Multinational corporations are the driving force behind globalisation, and many commentators agree that they have benefited from it most. Larger than many host nations, the multinationals are often in a powerful position to dictate terms. Payment of bribes or 'commission' has fuelled corruption and secured favourable terms for multinational companies in their operations around the world.

The consequences of this growing corporate power can be seen clearly in relation to their foreign investment role. At its best, investment by a foreign company can provide jobs, stimulate economic growth and offer developing countries access to key technology and skills. At its worst, multinationals just exploit the cheap labour or natural resources which poor countries offer, and leave them nothing in return. So how can we ensure that all investment follows best practice?

Many governments have made performance requirements of multinationals so as to ensure that their presence works for the benefit of the host community. For example, any hotel chain wishing to start up business in China has had to do so in partnership with a Chinese enterprise.
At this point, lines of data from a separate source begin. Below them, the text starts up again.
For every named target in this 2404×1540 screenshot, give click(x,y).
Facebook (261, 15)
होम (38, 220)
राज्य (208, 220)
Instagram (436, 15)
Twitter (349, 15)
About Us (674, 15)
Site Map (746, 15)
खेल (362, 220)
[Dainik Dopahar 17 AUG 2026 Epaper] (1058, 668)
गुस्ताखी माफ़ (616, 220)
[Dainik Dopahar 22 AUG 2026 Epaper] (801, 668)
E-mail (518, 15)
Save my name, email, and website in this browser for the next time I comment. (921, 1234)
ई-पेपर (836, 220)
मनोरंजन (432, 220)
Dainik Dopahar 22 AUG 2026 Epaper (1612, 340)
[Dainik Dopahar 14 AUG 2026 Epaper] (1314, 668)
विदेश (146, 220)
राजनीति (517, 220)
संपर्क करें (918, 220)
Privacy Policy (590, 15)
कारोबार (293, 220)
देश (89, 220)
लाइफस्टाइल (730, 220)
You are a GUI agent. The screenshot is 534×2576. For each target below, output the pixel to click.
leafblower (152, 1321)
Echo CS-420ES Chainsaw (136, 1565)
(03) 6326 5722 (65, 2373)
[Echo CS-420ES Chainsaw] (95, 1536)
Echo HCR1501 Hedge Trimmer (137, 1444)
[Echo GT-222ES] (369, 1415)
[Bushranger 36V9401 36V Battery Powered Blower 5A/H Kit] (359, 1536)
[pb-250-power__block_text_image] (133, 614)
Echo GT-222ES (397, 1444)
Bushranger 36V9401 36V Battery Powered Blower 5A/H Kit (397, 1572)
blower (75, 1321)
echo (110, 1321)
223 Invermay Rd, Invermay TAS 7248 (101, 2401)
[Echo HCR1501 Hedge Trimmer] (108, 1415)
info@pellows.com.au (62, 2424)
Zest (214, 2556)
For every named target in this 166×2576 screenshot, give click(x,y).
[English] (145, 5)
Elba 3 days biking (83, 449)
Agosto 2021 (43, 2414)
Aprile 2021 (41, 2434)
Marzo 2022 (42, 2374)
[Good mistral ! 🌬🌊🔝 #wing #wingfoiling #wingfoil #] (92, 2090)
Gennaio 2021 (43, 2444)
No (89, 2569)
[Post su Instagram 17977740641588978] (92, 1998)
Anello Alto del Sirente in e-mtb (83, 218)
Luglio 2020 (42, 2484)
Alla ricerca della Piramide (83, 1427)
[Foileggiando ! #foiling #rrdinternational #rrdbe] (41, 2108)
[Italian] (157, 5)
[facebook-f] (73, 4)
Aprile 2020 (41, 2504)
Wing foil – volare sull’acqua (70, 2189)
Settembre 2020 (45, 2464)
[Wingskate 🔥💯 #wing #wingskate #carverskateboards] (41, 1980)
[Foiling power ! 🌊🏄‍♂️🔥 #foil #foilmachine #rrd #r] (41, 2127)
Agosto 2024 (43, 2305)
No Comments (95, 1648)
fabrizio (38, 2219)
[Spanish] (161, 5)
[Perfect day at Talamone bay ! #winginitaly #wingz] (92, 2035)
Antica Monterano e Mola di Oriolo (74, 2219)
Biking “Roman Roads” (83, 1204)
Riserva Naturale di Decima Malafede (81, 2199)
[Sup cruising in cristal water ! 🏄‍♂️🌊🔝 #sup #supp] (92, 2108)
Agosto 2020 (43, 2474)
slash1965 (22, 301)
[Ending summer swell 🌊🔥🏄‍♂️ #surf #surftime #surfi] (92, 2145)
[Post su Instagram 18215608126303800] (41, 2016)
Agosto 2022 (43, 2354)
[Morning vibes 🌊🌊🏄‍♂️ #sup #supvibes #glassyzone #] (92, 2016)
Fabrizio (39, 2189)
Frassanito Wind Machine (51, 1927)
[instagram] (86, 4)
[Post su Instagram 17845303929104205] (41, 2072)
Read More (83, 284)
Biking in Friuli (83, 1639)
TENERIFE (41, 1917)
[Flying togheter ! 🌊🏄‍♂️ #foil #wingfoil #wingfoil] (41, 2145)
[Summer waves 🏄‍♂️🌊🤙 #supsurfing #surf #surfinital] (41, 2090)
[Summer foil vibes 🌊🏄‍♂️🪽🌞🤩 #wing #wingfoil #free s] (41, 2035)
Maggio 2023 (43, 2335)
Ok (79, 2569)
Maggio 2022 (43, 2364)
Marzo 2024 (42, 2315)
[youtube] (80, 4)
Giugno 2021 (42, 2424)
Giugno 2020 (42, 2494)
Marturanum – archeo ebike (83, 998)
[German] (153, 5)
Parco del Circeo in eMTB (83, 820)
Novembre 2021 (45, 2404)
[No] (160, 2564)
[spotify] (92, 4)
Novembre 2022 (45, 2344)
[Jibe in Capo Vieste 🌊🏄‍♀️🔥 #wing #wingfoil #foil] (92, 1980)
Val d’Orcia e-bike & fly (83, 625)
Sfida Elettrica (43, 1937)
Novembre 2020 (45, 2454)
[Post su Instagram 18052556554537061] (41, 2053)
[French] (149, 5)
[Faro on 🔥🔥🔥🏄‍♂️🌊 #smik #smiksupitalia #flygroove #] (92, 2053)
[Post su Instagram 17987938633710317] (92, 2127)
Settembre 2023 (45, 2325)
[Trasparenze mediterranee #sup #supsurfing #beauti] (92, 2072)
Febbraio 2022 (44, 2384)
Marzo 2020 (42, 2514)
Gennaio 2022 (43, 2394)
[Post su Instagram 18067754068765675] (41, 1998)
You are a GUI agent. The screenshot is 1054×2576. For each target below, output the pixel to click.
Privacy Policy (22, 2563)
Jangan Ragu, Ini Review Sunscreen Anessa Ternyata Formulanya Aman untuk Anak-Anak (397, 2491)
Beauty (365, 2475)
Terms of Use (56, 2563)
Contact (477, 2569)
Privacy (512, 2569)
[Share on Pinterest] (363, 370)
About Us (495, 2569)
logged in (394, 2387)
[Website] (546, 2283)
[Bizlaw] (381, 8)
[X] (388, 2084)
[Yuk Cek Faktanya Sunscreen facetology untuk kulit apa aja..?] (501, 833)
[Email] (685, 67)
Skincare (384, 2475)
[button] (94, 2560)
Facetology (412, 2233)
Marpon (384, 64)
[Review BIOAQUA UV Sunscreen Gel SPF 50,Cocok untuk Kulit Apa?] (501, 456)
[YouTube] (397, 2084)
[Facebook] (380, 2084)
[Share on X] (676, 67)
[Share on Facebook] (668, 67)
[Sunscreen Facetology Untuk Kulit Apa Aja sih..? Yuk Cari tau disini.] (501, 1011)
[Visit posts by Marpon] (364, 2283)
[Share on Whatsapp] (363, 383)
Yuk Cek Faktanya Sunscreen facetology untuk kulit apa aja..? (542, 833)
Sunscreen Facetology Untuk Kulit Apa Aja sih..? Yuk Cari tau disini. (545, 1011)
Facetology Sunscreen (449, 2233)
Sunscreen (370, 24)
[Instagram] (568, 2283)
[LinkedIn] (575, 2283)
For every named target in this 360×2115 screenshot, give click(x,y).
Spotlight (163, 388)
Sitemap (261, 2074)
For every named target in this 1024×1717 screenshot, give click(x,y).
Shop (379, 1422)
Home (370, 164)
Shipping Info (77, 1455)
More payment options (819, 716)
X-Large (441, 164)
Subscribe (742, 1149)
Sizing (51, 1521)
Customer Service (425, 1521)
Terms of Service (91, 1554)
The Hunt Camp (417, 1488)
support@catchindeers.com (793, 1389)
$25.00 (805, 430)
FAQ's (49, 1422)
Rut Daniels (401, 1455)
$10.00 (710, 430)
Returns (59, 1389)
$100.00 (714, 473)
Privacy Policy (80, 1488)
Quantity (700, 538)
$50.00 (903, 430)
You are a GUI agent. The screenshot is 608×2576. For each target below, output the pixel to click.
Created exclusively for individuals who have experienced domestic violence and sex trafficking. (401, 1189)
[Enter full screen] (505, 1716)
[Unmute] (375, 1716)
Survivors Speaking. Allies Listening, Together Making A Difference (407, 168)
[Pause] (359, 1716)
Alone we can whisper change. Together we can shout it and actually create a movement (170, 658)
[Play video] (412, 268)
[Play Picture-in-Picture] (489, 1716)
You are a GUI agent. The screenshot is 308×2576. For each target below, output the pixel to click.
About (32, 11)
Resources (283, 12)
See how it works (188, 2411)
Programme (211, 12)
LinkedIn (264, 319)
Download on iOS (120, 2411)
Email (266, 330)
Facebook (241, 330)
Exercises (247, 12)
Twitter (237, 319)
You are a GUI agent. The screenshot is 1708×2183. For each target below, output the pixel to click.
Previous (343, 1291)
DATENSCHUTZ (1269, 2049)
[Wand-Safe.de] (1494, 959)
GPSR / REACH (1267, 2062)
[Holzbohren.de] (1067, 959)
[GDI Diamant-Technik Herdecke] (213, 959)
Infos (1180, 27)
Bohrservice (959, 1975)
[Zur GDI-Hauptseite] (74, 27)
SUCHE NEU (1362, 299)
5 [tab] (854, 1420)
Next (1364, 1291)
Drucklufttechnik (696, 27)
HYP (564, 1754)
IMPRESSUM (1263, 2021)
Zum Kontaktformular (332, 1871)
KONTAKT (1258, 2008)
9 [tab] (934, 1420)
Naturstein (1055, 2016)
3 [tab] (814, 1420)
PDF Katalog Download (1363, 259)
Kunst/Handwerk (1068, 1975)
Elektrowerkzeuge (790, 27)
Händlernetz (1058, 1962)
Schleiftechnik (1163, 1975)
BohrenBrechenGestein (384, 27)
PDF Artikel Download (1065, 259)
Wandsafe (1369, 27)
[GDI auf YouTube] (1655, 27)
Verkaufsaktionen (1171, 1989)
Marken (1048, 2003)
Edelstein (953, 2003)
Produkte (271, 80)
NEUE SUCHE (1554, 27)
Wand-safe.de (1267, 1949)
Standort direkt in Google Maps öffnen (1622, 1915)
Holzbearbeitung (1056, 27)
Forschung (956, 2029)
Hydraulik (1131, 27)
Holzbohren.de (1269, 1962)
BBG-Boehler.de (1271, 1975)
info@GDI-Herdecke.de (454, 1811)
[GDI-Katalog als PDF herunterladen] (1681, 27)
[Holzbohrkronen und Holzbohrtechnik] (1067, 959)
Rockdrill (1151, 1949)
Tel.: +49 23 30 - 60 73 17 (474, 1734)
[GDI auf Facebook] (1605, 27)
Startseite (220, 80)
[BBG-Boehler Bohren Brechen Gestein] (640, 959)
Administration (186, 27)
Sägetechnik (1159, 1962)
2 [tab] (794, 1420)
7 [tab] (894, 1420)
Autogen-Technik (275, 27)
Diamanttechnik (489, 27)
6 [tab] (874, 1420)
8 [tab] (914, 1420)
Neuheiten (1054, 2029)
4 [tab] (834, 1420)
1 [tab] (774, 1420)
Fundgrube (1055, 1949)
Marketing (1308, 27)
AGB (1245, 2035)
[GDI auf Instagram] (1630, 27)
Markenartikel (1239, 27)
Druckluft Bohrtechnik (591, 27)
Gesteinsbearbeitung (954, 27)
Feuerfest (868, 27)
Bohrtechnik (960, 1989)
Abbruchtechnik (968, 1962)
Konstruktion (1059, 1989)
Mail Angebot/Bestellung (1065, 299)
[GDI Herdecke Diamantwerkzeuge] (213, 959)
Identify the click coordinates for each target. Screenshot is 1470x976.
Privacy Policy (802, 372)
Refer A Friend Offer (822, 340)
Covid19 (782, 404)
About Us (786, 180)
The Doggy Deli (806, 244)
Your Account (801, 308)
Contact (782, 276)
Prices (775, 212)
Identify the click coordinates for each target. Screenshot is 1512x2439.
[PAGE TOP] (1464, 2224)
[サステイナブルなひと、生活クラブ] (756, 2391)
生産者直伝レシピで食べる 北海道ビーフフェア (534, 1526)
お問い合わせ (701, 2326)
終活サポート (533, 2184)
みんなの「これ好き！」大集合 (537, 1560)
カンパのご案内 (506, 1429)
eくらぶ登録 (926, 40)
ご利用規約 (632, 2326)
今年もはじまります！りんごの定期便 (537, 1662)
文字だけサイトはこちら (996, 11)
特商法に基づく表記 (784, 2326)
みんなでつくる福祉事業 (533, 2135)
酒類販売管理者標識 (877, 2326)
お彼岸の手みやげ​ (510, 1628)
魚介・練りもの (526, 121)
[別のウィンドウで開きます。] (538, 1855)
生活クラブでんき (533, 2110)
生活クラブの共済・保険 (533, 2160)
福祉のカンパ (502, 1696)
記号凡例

Most of the staff employed at the hotel must be Chinese, and the resources needed to run the hotel must be bought from local producers, ensuring that local people benefit from the new jobs on offer. Because the hotel is jointly owned, its profits are shared between the foreign and Chinese sides. In this way, China has managed to use foreign investment to its maximum advantage.

By contrast, many hotels in the Caribbean are 100% owned by the foreign firms who run them. Often the only jobs available for local people are as poorly paid cleaners or other low-level staff, since the managers come from Europe or the USA. Much of the produce on sale at the hotel will have been imported from abroad, leaving fewer opportunities for local firms to develop as suppliers. As a result, it is estimated that 80% of the profits from tourism are whisked out of the Caribbean altogether.

Under the current rules of globalisation, performance requirements on foreign companies are increasingly being outlawed. Indeed, as part of its bid for membership of the WTO, China has had to amend its national legislation to drop many of the requirements it used to place on foreign firms. While this allows the multinationals to make greater profits, it prevents local communities from enjoying the benefits of investment. Often they simply find themselves exploited as cheap labour.